Teacher vacancies ready soon
Education minister Katrina Hanse-Himarwa says the delay in publishing the teacher vacancy list for next year was necessitated by a cost-cutting exercise.
16 October 2017 | Education
Education minister Katrina Hanse-Himarwa said the deadline for regions to submit their staff vacancies was Thursday, and the ministry's cut off line for the cabinet ratification and publication of the bulletin is hoped to be no later than the end of the month.
Hanse-Himarwa said the publication of the vacancy bulletin in November allows sufficient time for the various role-players to comply with the processes in appointing teachers for the next school year.
The minister acknowledged that recent concerns expressed about the delay are “well warranted”, and that the ministry “understands the interest and anxiety that the delay” has caused.
At Thursday's press conference to explain the factors that have led to the delay, she said they have been vital to streamlining future processes at the ministry.
“Going forward this inconvenience will be translated into a successful transition and progress of our activities in the ministry. So it's a once off inconvenience, and we apologise for it, but it is for a good cause going forward.”
The minister said that in recent months a stringent auditing process of the entire region's staffing needs were carried out as a quality control measure and in order to ensure that the ministry sticks to its mandate to reduce its wage bill where feasible.
In July schools submitted vacancy lists to the ministry but the “verification exercise revealed that the financial implications of the regional staffing needs as presented were highly unsustainable.”
Schools were instructed to revisit their staffing needs “by critically and analytically assessing their workforce or staffing as per the post provisional norms and to resubmit their prioritised vacancy lists.”
The minister dismissed recent accusations that the delay had been deliberate as “absolutely irrational, irresponsible” and based on incorrect facts.

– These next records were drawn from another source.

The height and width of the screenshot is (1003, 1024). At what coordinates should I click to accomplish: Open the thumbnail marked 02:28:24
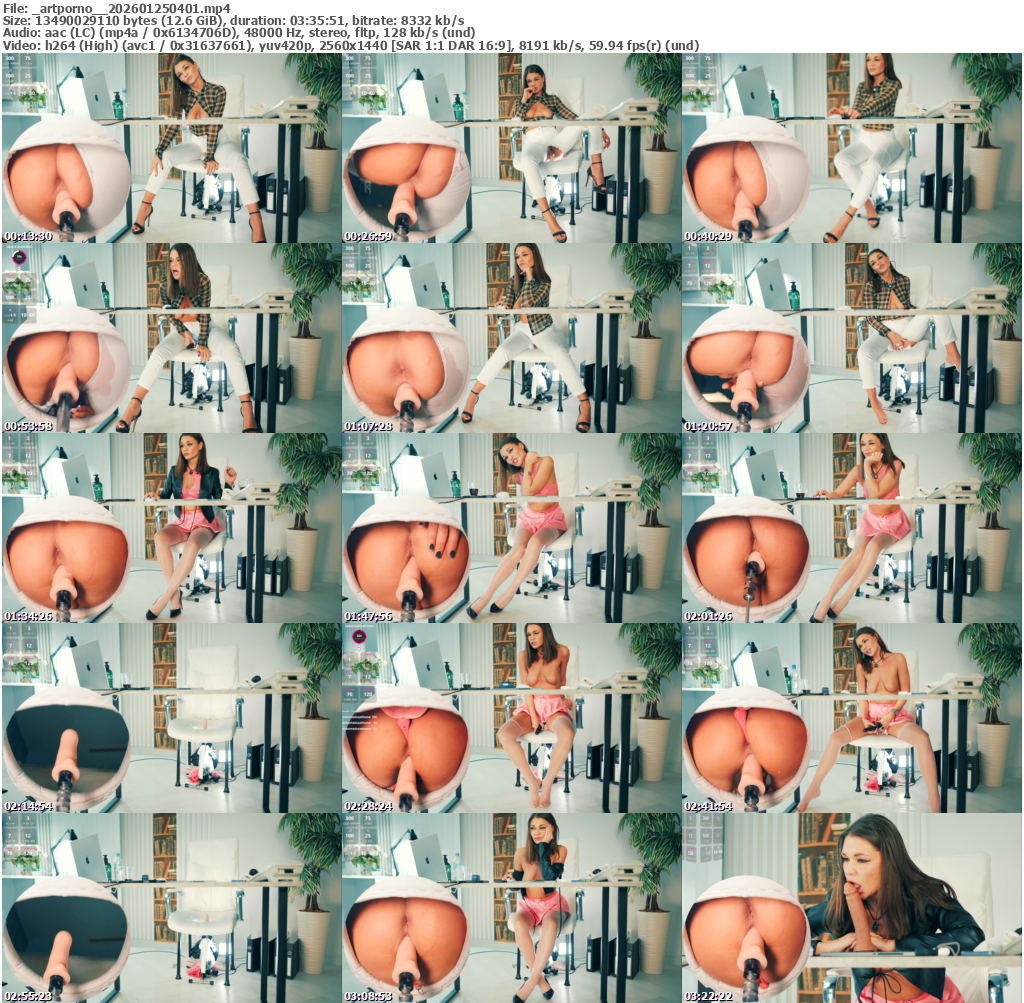point(511,718)
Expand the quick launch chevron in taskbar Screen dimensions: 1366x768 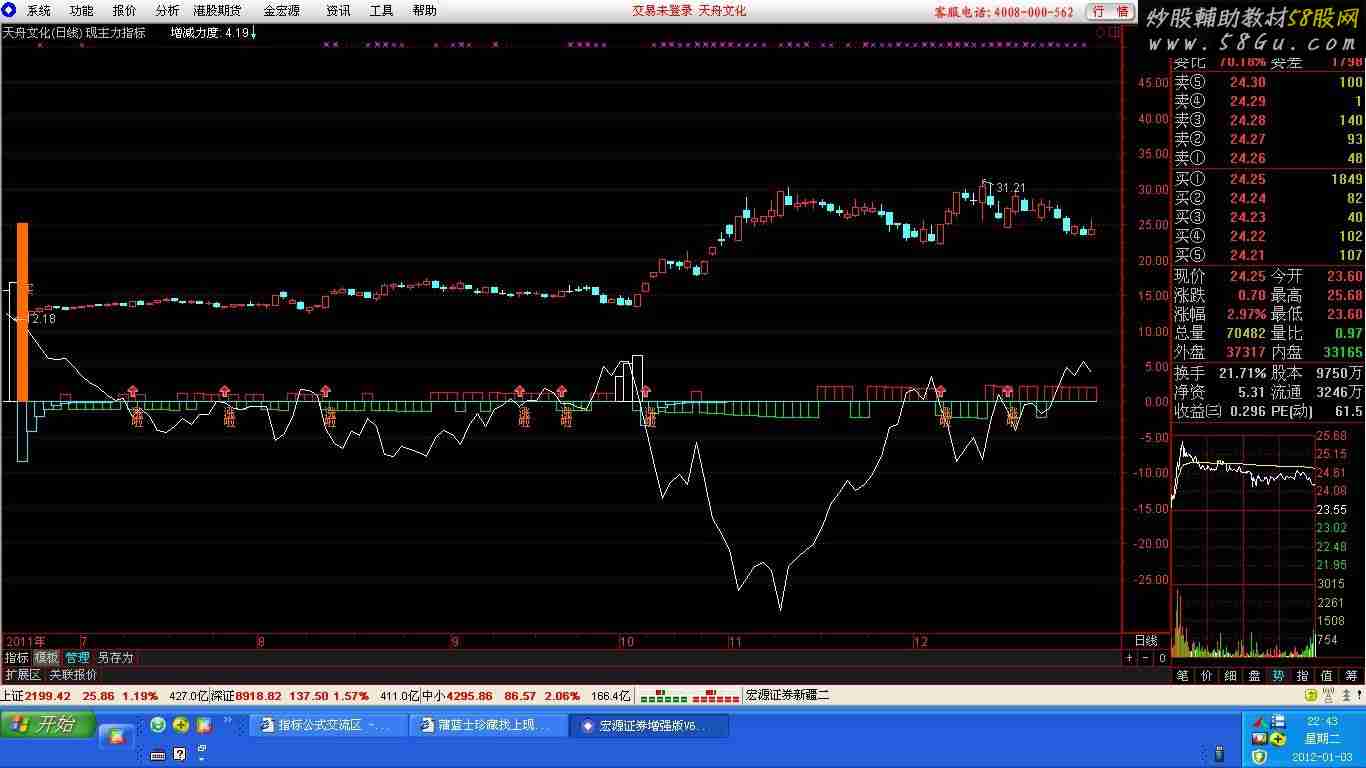click(228, 720)
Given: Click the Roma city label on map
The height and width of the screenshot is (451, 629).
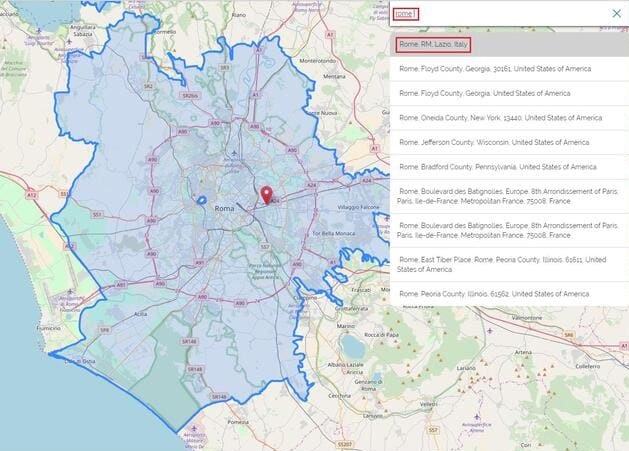Looking at the screenshot, I should pyautogui.click(x=225, y=208).
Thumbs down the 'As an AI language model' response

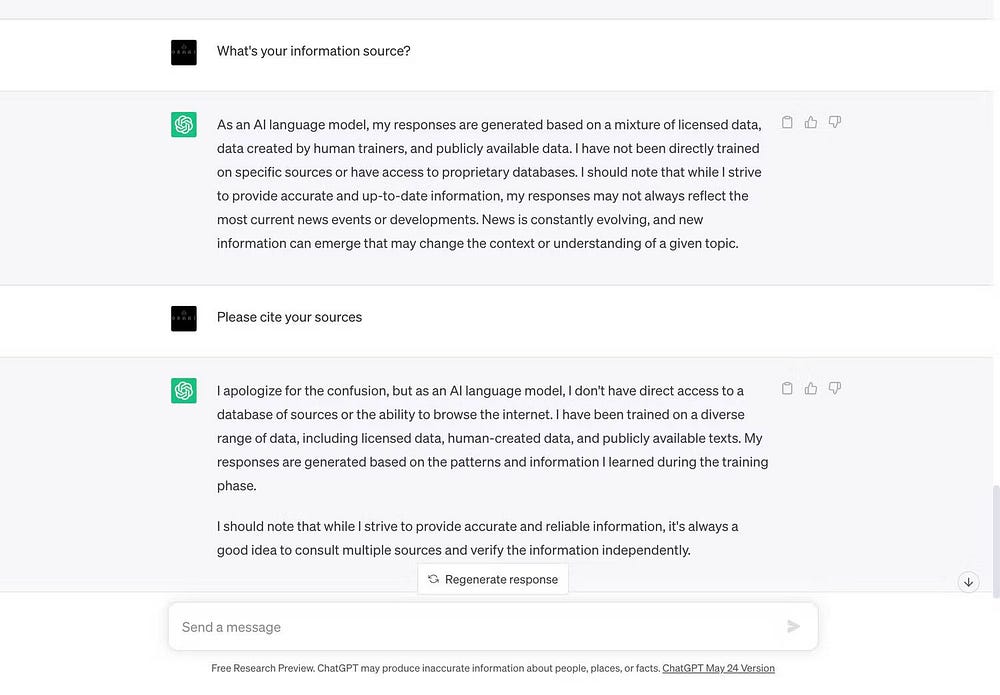point(835,123)
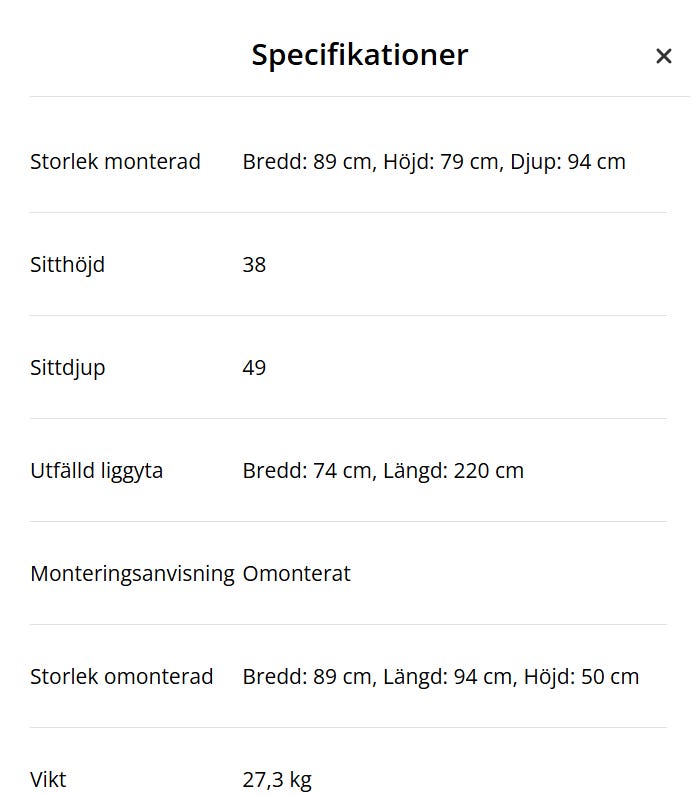The image size is (697, 796).
Task: Click Längd: 94 cm value
Action: point(447,676)
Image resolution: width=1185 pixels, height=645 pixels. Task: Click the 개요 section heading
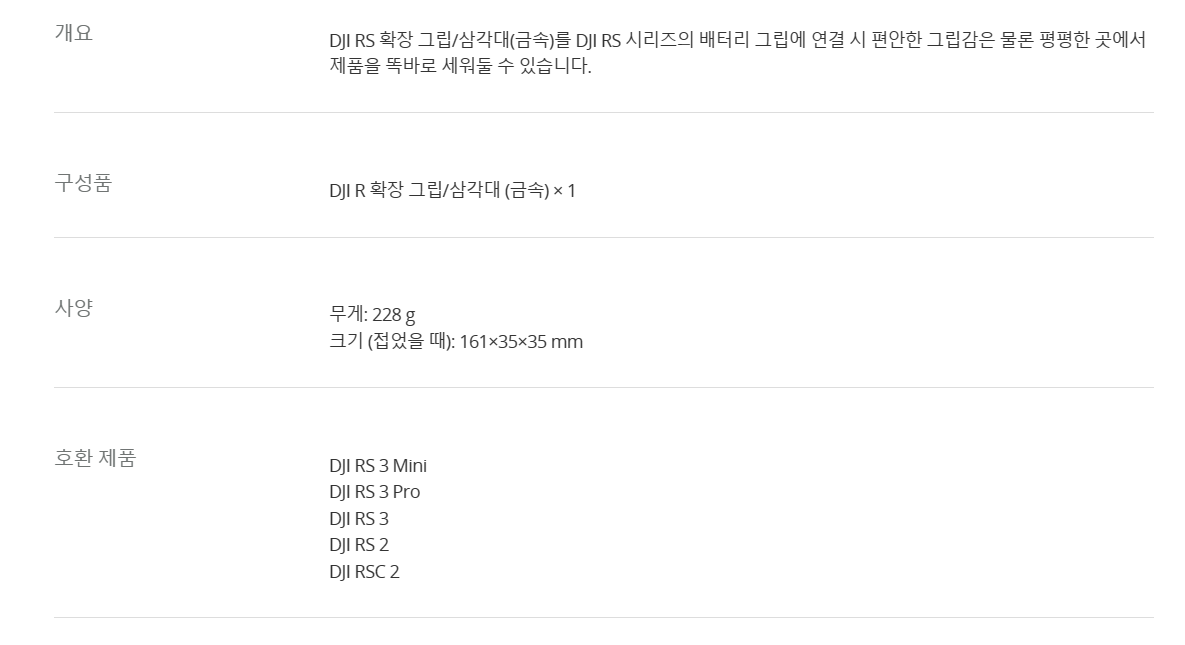(73, 33)
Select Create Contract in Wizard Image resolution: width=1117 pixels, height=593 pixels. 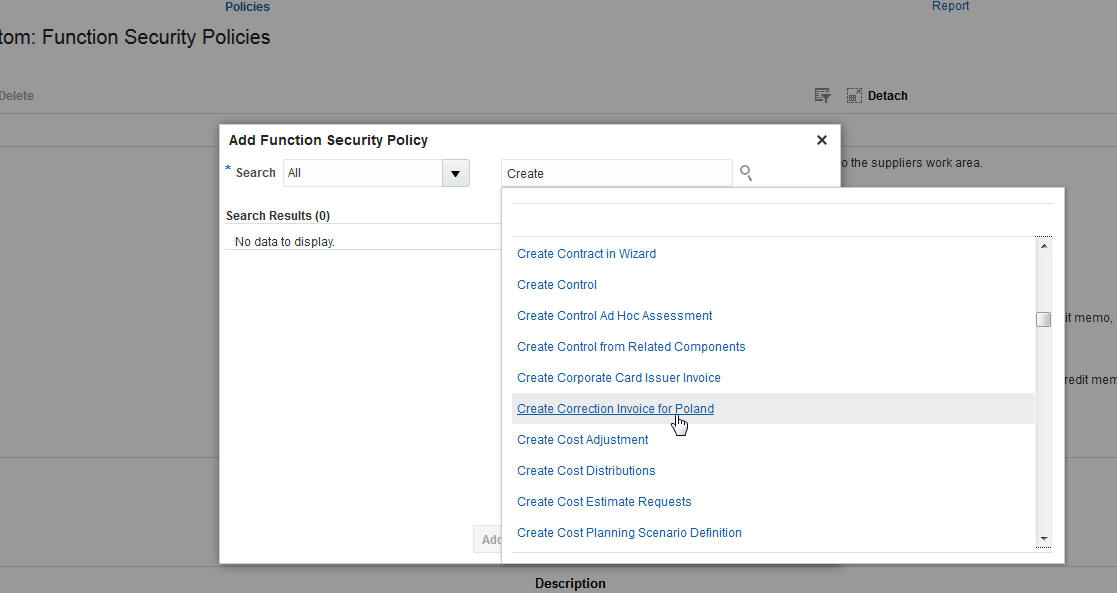[x=586, y=254]
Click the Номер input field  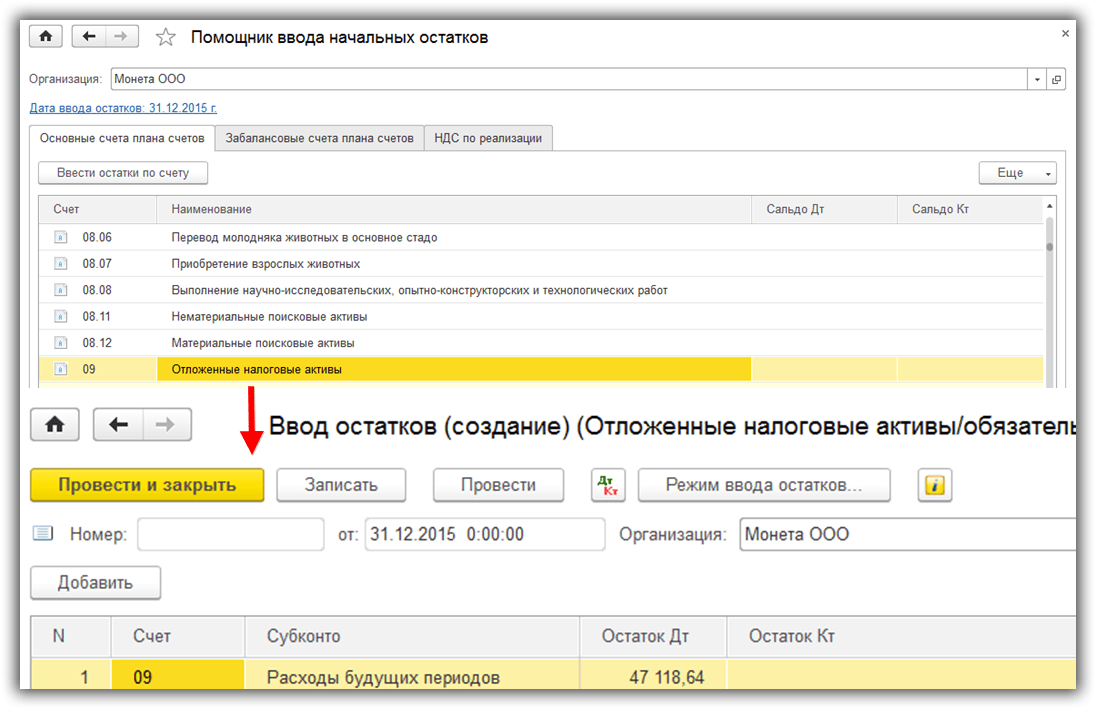coord(231,534)
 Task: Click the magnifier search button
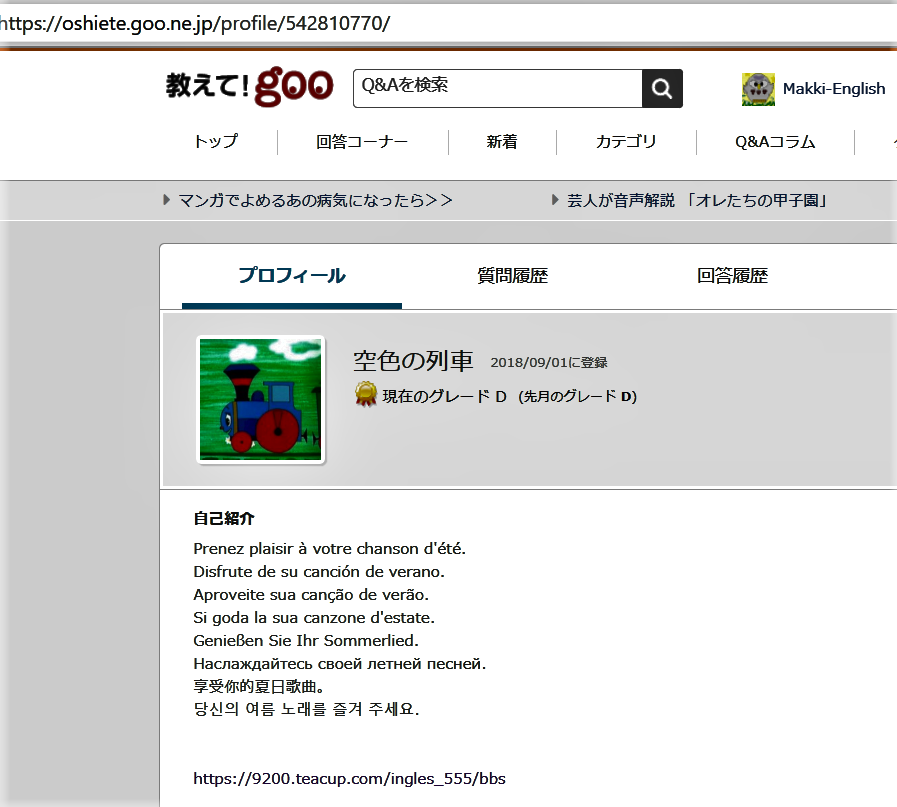pos(662,89)
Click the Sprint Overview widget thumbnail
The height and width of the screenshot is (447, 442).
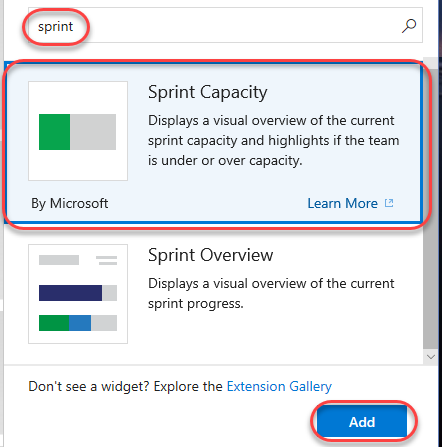pyautogui.click(x=78, y=294)
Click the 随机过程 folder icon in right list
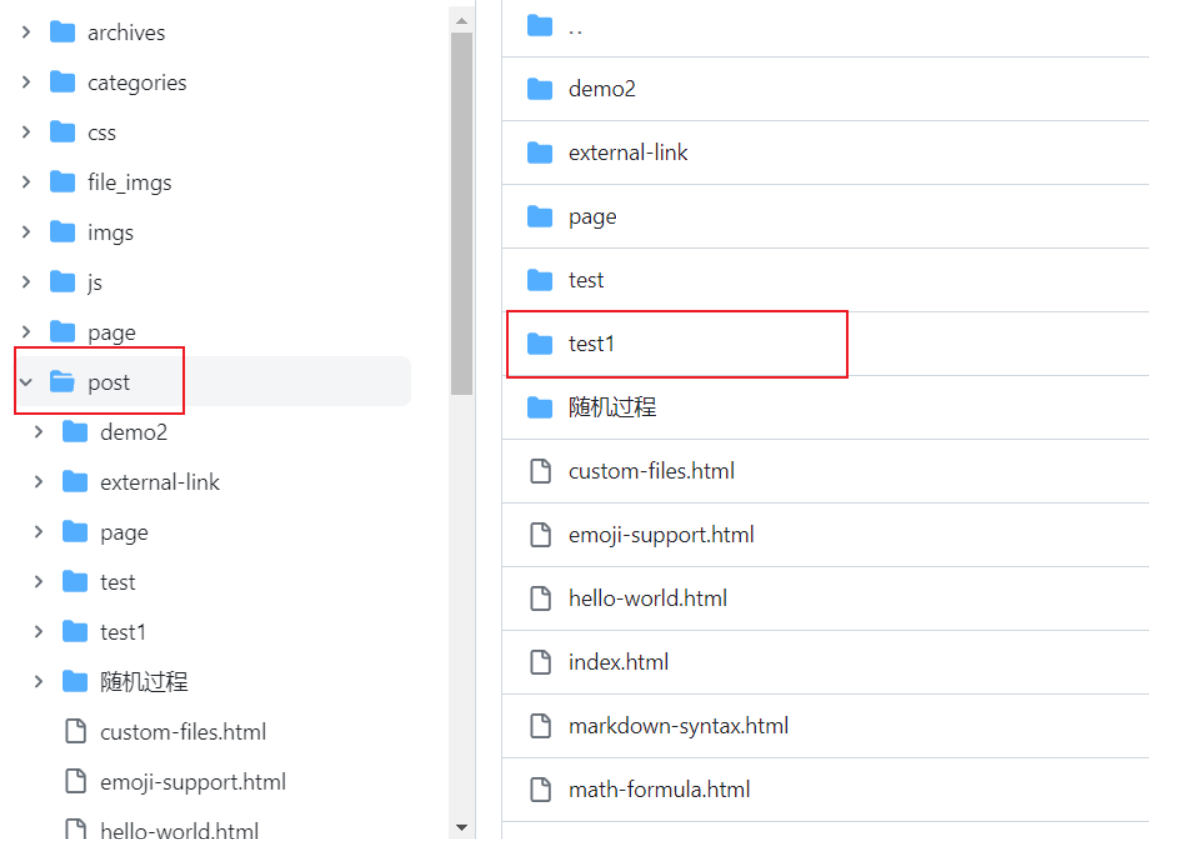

She repeated previous public statements that the ministry's wage bill accounts for 85% of its total budget spending, which leaves the ministry “with very little on capital spending, which has a significant bearing on teaching and learning.”
She said that increasing government wage bills have reached “unsustainable” levels from an economic perspective.
As such, the ministry has to “ensure that the money we receive is not only well spent, but also fully accounted for. This can only be achieved by ensuring that we put our house in order while making sure that we employ the checks and balances necessary.”
In line with efforts to streamline spending and ensure that the necessary due diligence is applied to spending, the ministry has introduced a number of compensatory reduction strategies at all levels.
This includes not filling vacant management positions, except for principal posts. Head-of-departments are appointed only on an acting basis.
An annual verification of payroll data is conducted, and discrepancies addressed, while conducting annual head counts of staff in “order to eliminate the possibility of ghost staff.”
An analysis of current staff levels at schools and the identification of uneconomical schools are being conducted, and the gradual consolidation of these schools with other schools is being considered.
Hanse-Himarwa said these and other measures are in line with the ministry's expected compliance to contain the growing wage bill and to trim the size of the ministry, especially in regard to staffing.
Teachers Union of Namibia (TUNJ) secretary general Mahongora Kavihuha could not be reached for comment yesterday. This week he threatened countrywide protest marches because of the delay in the posting of teaching vacancies.
Hanse-Himarwa yesterday said the ministry's open door policy remains applicable to all, including TUN and other unions. She said that TUN should have the “mettle to come forth and engage us appropriately and we shall oblige in the interest of the Namibian child.”